I LOVE HELLMOO.
So yeah, i had about 400 molotovs and the game told me I couldnt drop any more in my apartment so I HAD to go throw some, right? RIGHT?
So, once again, strip down and load up a dufflebag full of molotovs and prepare for FUN. (To clear things up, you don't need bottles for these. Just shirts of any kind and gin from the tub. I usually grab at least 10 jerrycans and a hover platform to get all the booze back to my pad.)
Off I go! Straight down the manhole just south of orphanage. then:
grenade up with molotov
pause 3 seconds
grenade up with molotov
and repeat at least 10 times to make sure I kill SOMEONE, then RUN RUN RUN RUN down the sewer and pop out a different manhole.
Head over to Crack Mansion, pop in and throw 3 or 4 OUT the door. Run back out.
Do this in any place with no camera, REPEAT REPEAT REPEAT.
Back down the manhole, throw 15 more out into the street. I am being pursued now!
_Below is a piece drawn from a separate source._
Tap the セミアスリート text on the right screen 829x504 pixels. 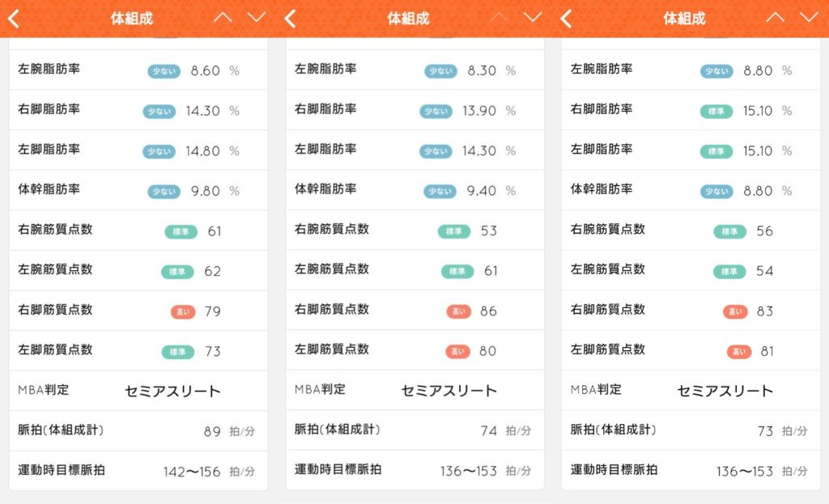[x=725, y=391]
Run down the sewer pipes hitting my macro key:
LIGHT MOLOTOV
DROP MOLOTOV
S
LIGHT MOLOTOV
DROP MOLOTOV
S
WHEEE!
Back out, did i loose them? YES. Let things cool down a minute....awww fuhget about it!
Back down the manhole, QUICK! They are throwing bombs at the manhole trying to get me as I go down.
SPAM MOLOTOVS UP OVER AND OVER UNTIL KAIDESSA COMES DOWN THE HOLE AND STARTS TO KILL ME. SPAM SPAM SPAM! LIGHT MOLOTOV DROP MOLOTOV! LIGHT THEM ALL!!!!!!!
I'm dead. I wait 10 minutes and go back fro my cocoon, still some molotovs. I got to bed, happy and content. I heard at least 5 or 6 SPLATS during my spree.
I wake up the next day with a nice $7,200 bux bounty on my head! SWEET!!!! One of you fine Bay12 folks and me got to split that. It sure is nice getting PAID to terrorize.
MORAL OF THE STORY: grinding bombs is fun and educational!